I could easily understand why Jordi and his former student friends thought the way they did. After all, I had been reading the same Spanish newspapers and watching the same national television news as they did every day of the year. And all I had seen or read of America was of its soldiers at war, or of violent crimes in its urban areas, or of its many racial problems. As reported in the media of other countries I had passed through, the United States hardly seemed a desirable place to live, much less a role model.

Jordi had also explained that many of his university friends had no jobs in which to use their education. That theme--too many educated, ambitious young minds in too small a job market--has been a theme in every nation, except perhaps the United States.
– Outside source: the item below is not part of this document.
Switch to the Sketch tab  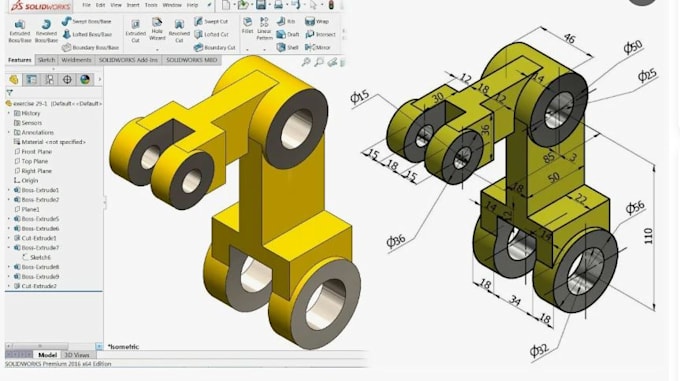point(46,60)
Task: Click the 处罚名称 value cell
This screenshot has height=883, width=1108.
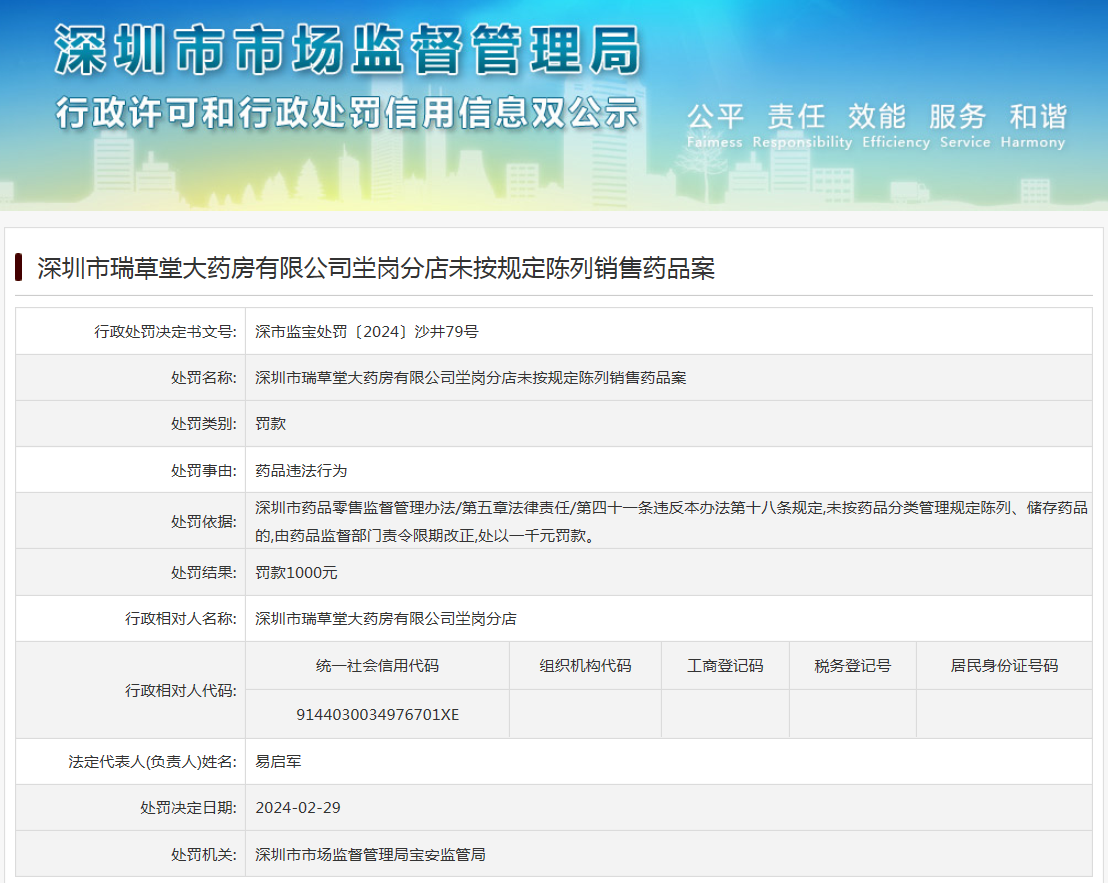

Jordi himself had gone for two years with no work and had landed his present job only because he had made some lucky contacts in the "right places."

With so many restless young, could there ever be a revolution of some sort in Spain, I had asked Jordi. Could the country even turn communist? After all, the campaign posters of the Spanish Communist Party had been on buildings in ever village, town, and city I had walked through.

"No," he had replied at once. "Even though the Soviets may be closer geographically, in our hearts we Spaniards still feel closest to America. Change comes slowly, if ever, in European cultures. We are not like the South American countries."

And what of the possibility of another dictatorship, another Franco? For Spain did have a history of such kinds of leaders, and many of the older persons in Spain were already grumbling that the young had too much say and that the society was too unsafe anymore with its new laxness in the social mores.

Jordi had smiled. "As you Americans like to say, 'Don't count on it.' In Franco's day it was like there was a huge weight on our shoulders. At night there was so little of the laughter and happiness you now see all over Spain. We waited so long to be free...and every day we have more of a taste of it, the less likely we will ever give it up."

...I am now at the end of the Spain part of my world trek. In Spain I have walked from the Pyrenees in the north to Almeria on the south coast--43 days and 673 miles. The Spain I discovered was one of extremes: sometimes ugly, harsh, mean and other times kind, romantic, and beautiful. But, no matter which, it was always passionate.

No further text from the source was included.